Influenza: Misplaced Complacency

Dr. David J. Holcombe
Dr. David J. Holcombe

Most people shrug off the flu as an inevitable and annoying bother.  The fact remains, however, that this worldwide recurrent scourge, depending on the severity of the strain, kills anywhere from 3,000 to 30,000 Americans each year, many of them elderly.  Influenza A is not just a human affliction, but infects a host of birds and mammals, and can jump from species to species with remarkable regularity.  Influenza’s extraordinary capacity for genetic “antigenic shift and drift” allows it to mutate and recombine in new deadly combinations every year as it sweeps around the globe.


Although most Americans have only vaguely heard of the “Spanish Flu”, that particular pandemic killed around 50 million people worldwide (500,000 in the U.S. alone) in 1918 and resulted in more deaths than all those killed in the First World War (around 17 million).  While we now have antibiotics and intensive care units, the carnage from a 1918-like flu (with 2% mortality) would cause over a million deaths in Louisiana alone.


Flu vaccine must be altered each year to reflect the current strains of influenza.  This year, the trivalent (3 component) flu vaccine contains the H1N1 (A/California), H3N2 (A/Switzerland) and B (Phuuket) viral components.  These are updates from the 2014-2015 vaccines.  The quadrivalent (4 element) vaccine also contains an additional B (Brisbane) viral component.  Some newly approved vaccines include the jet injector device and Fluzone Intradermal Quadrivalent.  The appearance of a H3N2v (swine variant) in Michigan is being followed closely, but should not hinder anyone for getting vaccinated with the current preparations.


Although not 100% effective, the efficacy of flu vaccine usually approaches 60%.  During the 2014-15 flu season, the H3N2 strain underwent some antigenic drift (genetic changes) which reduced its effectiveness to as low as 23% protection.  But vaccination, despite whether it is by shot, injection or nasal spray, and even without a perfect match, still helps reduce the severity of the illness in those who get infected.  This is especially true in high risk groups including those over 65 and less than 2 years of age, pregnant women, the morbidly obese and the immune-compromised.  Readily available in supermarkets, physicians’ offices and other venues, flu vaccine cost is usually covered by most insurance plans, well aware of the benefits to their policy holders.


Why the largess from insurers?  Simply put, the cost of the vaccines is far less than the cost of the disease.  Flu causes $10 billion in absenteeism and direct medical costs every year.  Sixty-two million Americans get the flu each year, and around 200,000 are hospitalized.  As mentioned, anywhere between 3,000 and 30,000 will die, most of them elderly, but some young children and some chronically ill persons of any age as well.


While many children (56%) and older Americans (66%) get vaccinated, only 35% of young adults bother to do so.  Healthy People 2020 goals are to achieve 80% vaccination rates in children, 70% in young adults, and 90% of all senior citizens and healthcare workers.  The latter group is of particular interest because, left on their own, only about 67% choose to be vaccinated.  This jumps to over 90% when flu vaccination is mandated by healthcare employer policy.


Although other diseases such as Legionnaire’s or Ebola may capture the headlines from time to time, it is important to remember our wily viral enemy, influenza, and get vaccinated whether it is mandated or not.  The cost of vaccination is minimal, but the cost of influenza may be as high as death.

> [Dataset content]
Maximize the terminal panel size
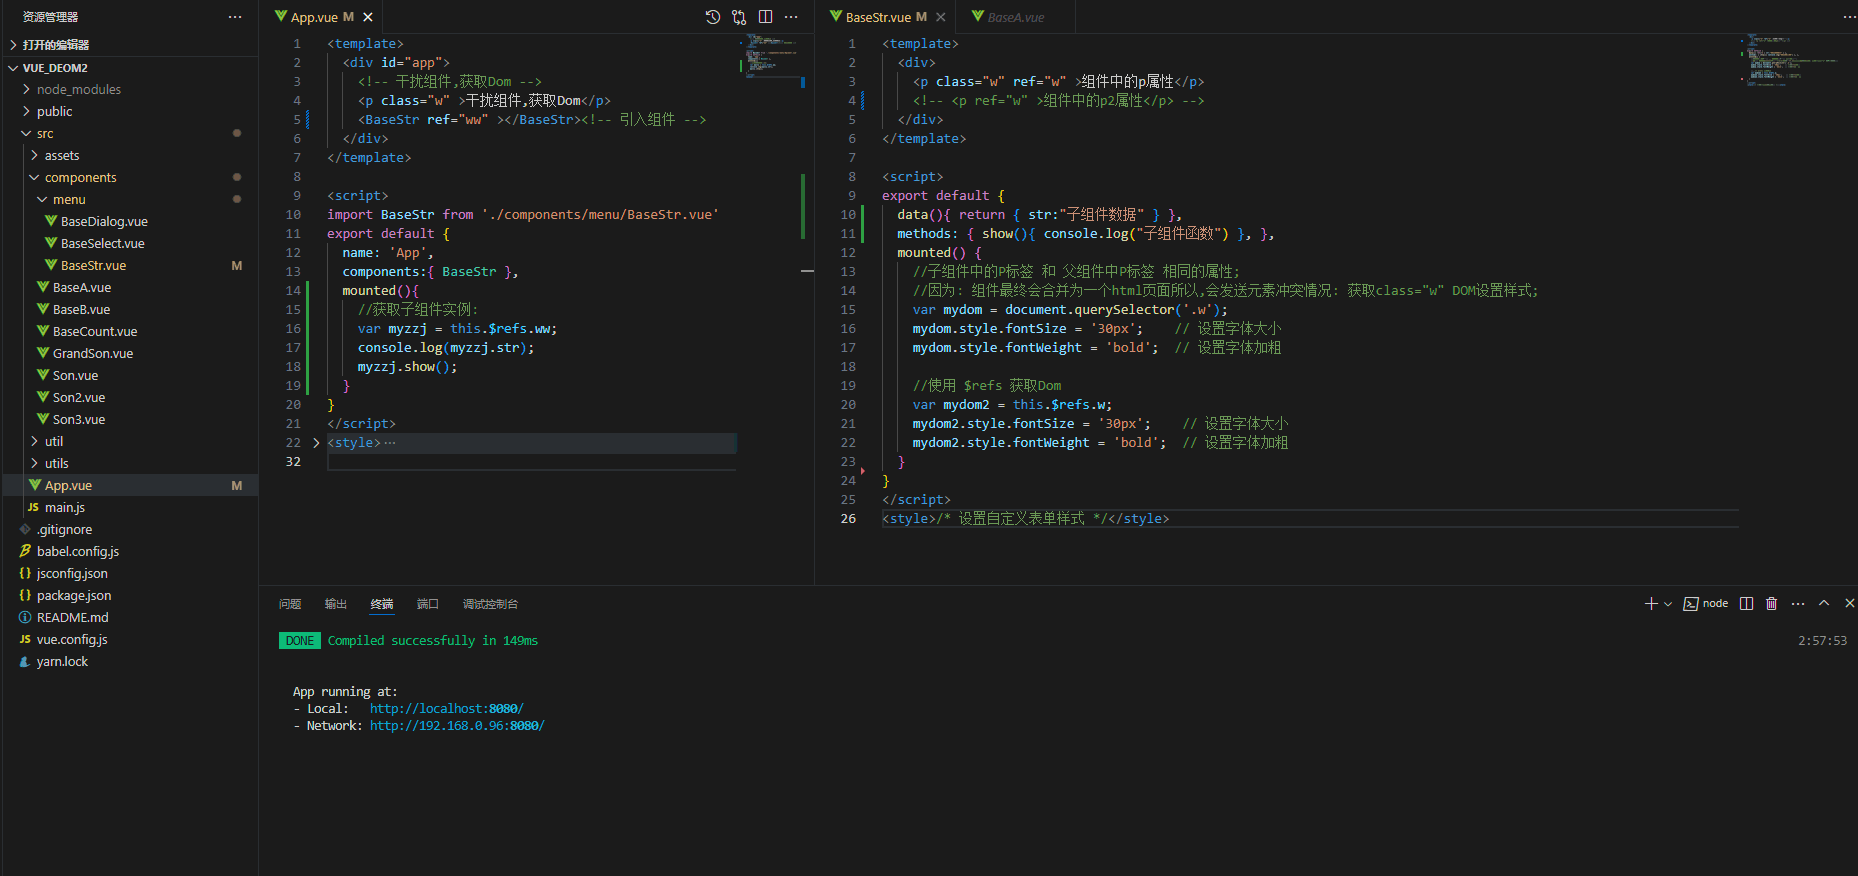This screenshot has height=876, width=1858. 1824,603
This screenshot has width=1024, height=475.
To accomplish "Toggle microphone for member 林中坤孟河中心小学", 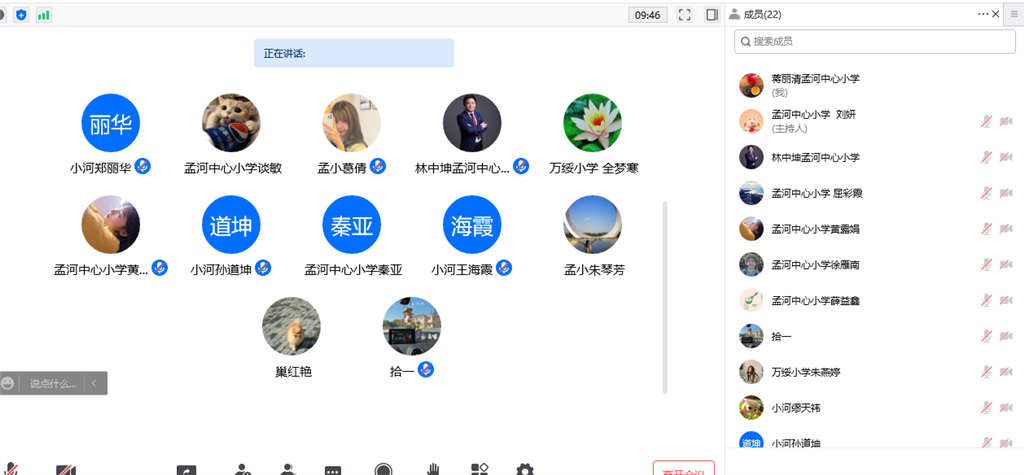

> [Task item]
Answer these questions using the influenza article:
(a) About how many people worldwide did the 1918 "Spanish Flu" pandemic kill?
(b) Which additional viral component does the quadrivalent vaccine contain?
(c) What percentage of young adults get vaccinated against the flu?
The listing comes from a separate source and has no connection to the influenza article.

> [Written answer]
(a) Around 50 million people.
(b) A B (Brisbane) viral component.
(c) Only 35%.